Демон абсолюта | страница 12



Можно сказать, что экзотизм, порожденный дальними странами, заставил родиться и особые чувства; но для этого прежде всего было необходимо, чтобы пейзаж каким-то образом заставлял рождаться чувства; и способность пейзажа пробуждать эмоции так очевидна для нас, что мы не ставим ее под вопрос. Но вовсе не обязательно, чтобы пейзаж предполагал то, что он есть: на протяжении веков море было просто местом, куда окунали безумных. Сад стал предметом искусства в той мере, в какой он выражал воздействие человека, и одинаково восхищаться парком и лесом, по мнению человека XVII века, было все равно что одинаково восхищаться статуей и блоком мрамора.

Я ни в коем случае не уверяю, что пейзаж никогда не вдохновлял чувства. Он вызывает множество простых ощущений: восхищение перед бесконечностью гор, счастье и, несомненно, страх; но то глубокое чувство, которое исходит из печали Шатобриана перед американским лесом в [пробел], Лоти перед безлюдными просторами Персии и руинами Исфахана[51], на мой взгляд, рождается прежде всего из невероятной метаморфозы воображения, которая произошла между XVII и XVIII веком. Конец чудесного, конец способности видеть в реальности лишь несчастье мира, способности искать продления жизни человека в жизни его души, а не в жизни его сына, заточение всего мира в историю — все это настоятельно вызывало чувство хрупкости жизни. Не леса и не горы вызывали в Шатобриане ощущение смертности всего живого, а смерть сама по себе, как чувство вечности, внушала ему, что земля, созерцаемая им, не говорит более на языке Бога, в которого он верует. Места более не вдохновляют чувства, которые не делают их поэтическими образами: они закрепляются этими образами.

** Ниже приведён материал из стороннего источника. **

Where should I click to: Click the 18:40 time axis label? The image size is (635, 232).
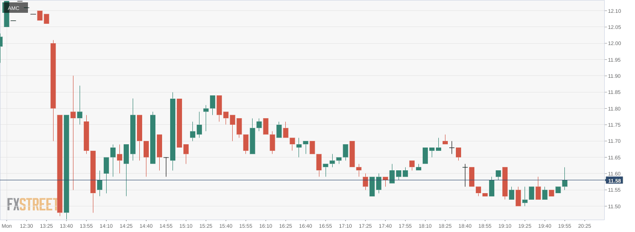(x=465, y=226)
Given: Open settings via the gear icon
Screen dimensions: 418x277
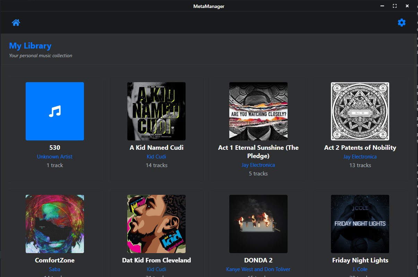Looking at the screenshot, I should tap(401, 23).
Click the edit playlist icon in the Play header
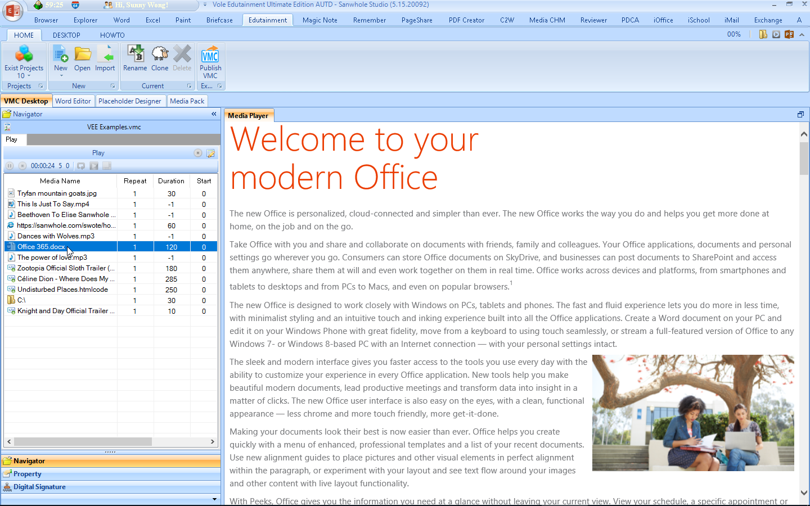 point(211,153)
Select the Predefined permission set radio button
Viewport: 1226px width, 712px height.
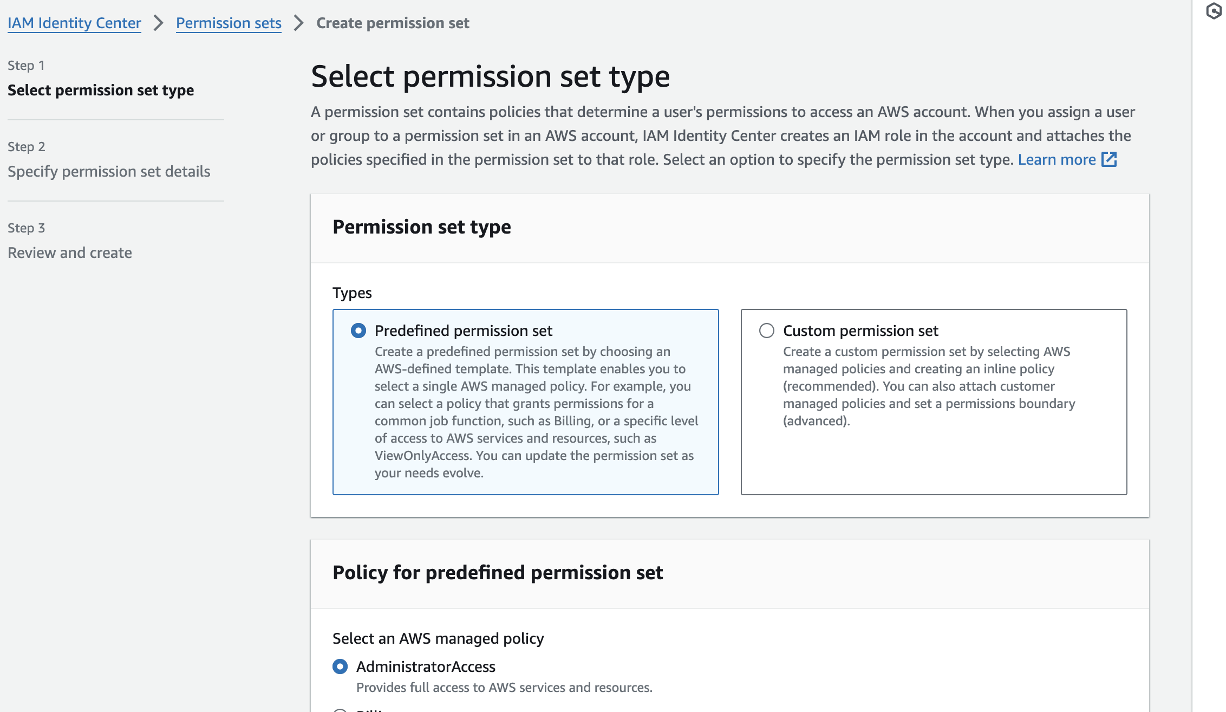358,331
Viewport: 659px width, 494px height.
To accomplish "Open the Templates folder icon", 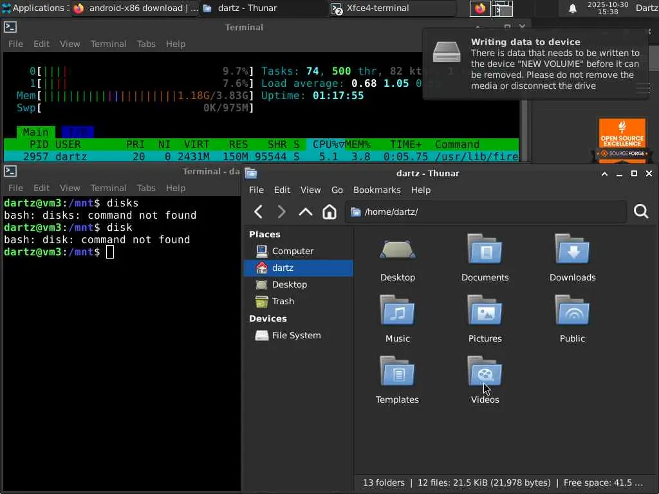I will tap(397, 372).
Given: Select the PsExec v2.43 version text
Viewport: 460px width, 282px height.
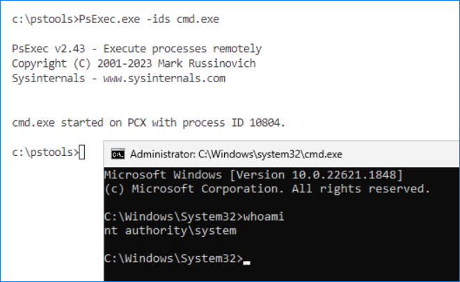Looking at the screenshot, I should point(49,49).
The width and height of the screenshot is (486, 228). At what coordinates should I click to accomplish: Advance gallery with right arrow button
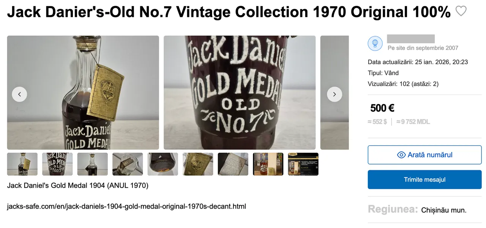(x=335, y=94)
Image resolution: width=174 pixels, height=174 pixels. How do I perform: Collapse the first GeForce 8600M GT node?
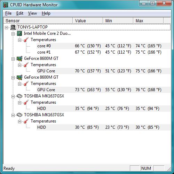(13, 59)
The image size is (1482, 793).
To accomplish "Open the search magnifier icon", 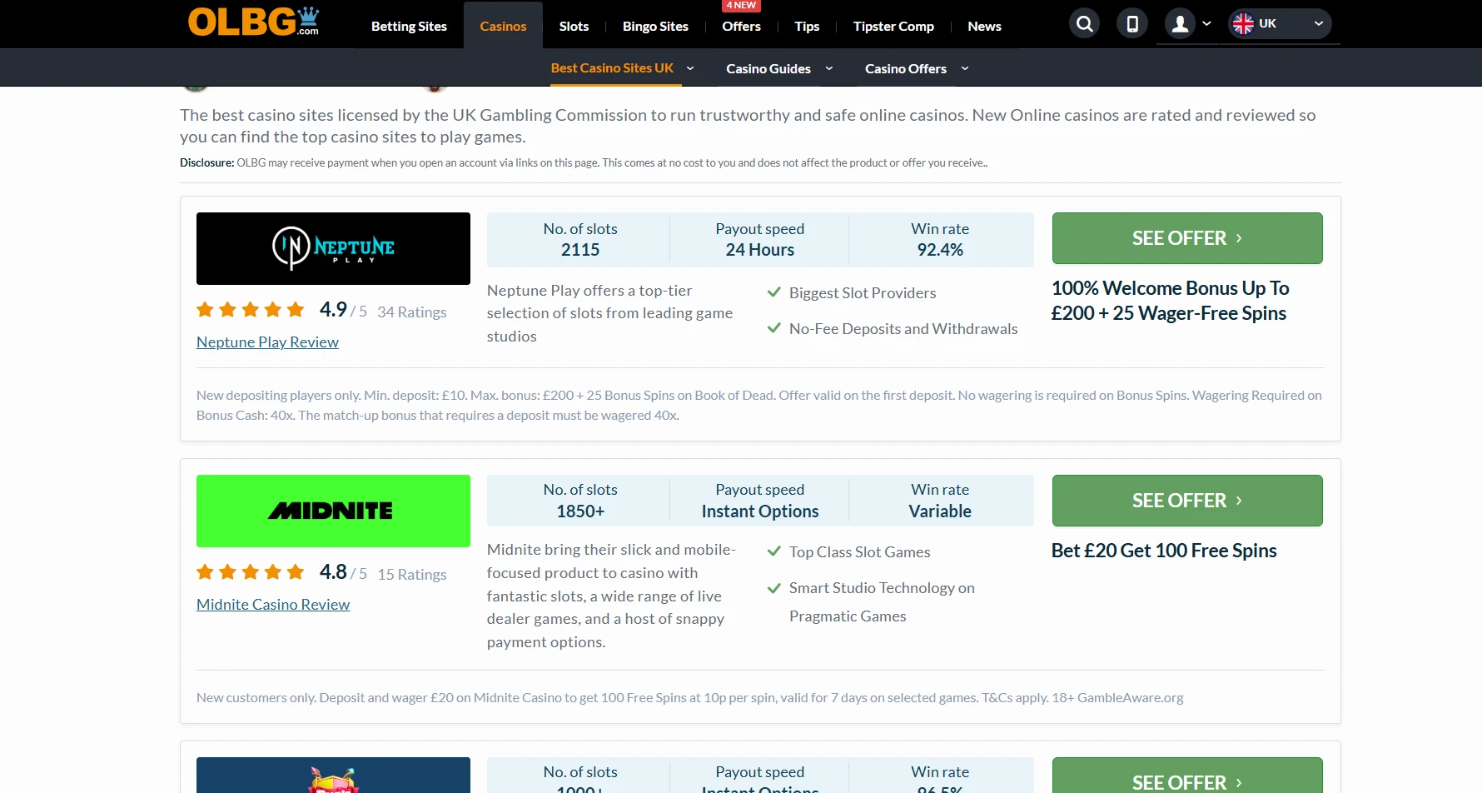I will pyautogui.click(x=1084, y=24).
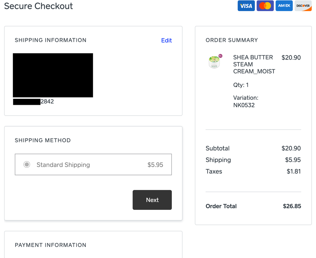Click the $5.95 Standard Shipping price
The height and width of the screenshot is (258, 316).
click(x=155, y=165)
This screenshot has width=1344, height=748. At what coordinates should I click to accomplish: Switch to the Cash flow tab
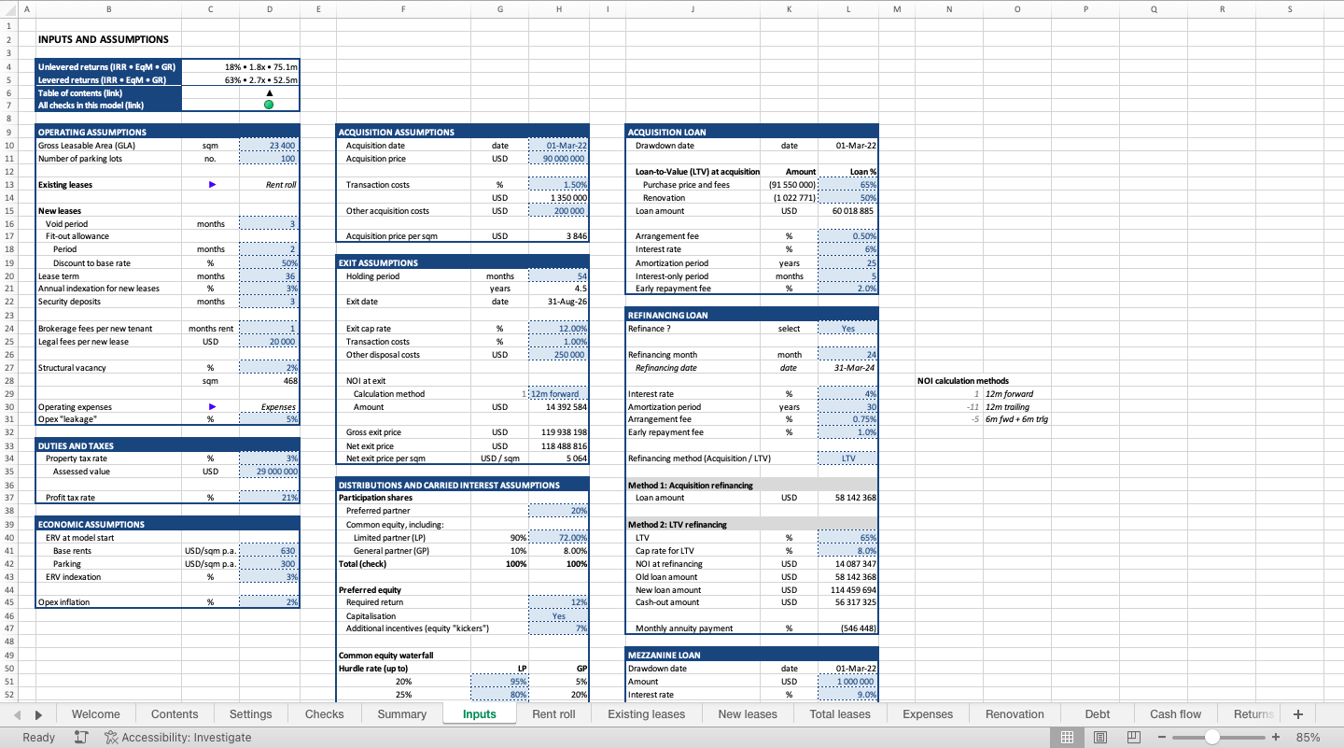1175,714
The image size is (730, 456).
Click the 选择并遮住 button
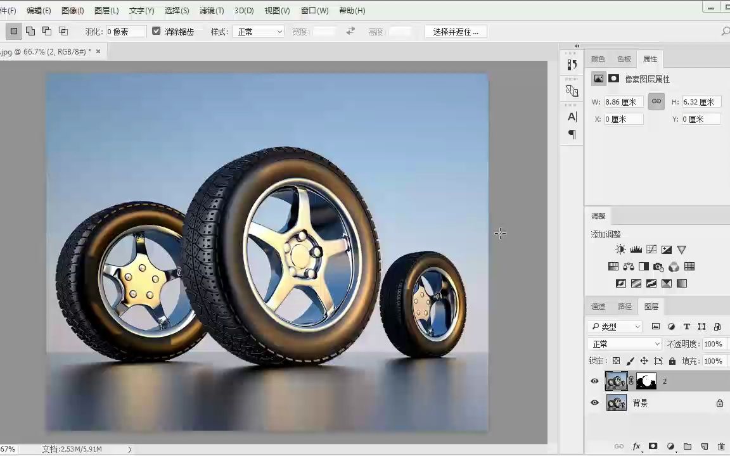(456, 31)
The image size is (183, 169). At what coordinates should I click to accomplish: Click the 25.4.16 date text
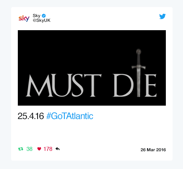click(x=31, y=116)
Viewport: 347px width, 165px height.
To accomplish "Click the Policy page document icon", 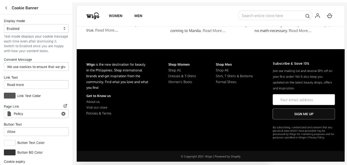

Рядом с чудесным реальное пробиралось украдкой, было жалкой Золушкой: подлинный мир начинался с приходом фей и Страшного суда. Романтизм не принимал свои выдумки ни за ложь, ни за правду; они принадлежали другой области, воображаемому, самому хрупкому приближению к области возможного. Разумеется, что критика со стороны реальности — для него постоянная угроза: раз короли не женятся на пастушках, как сделать так, чтобы они все-таки поженились? Переместить эту свадьбу в прошлое или на южные моря. Со смертью чудесного воображение изобрело экзотизм, так же как изобрело прошлое, потому что ему нужны были места, где могло произойти воображаемое — где оно имело право быть подлинным… И воображаемое было ностальгией, как чудесное — ностальгией по раю, потому что эти места и были раем — те места, где люди скрывались от удела человеческого.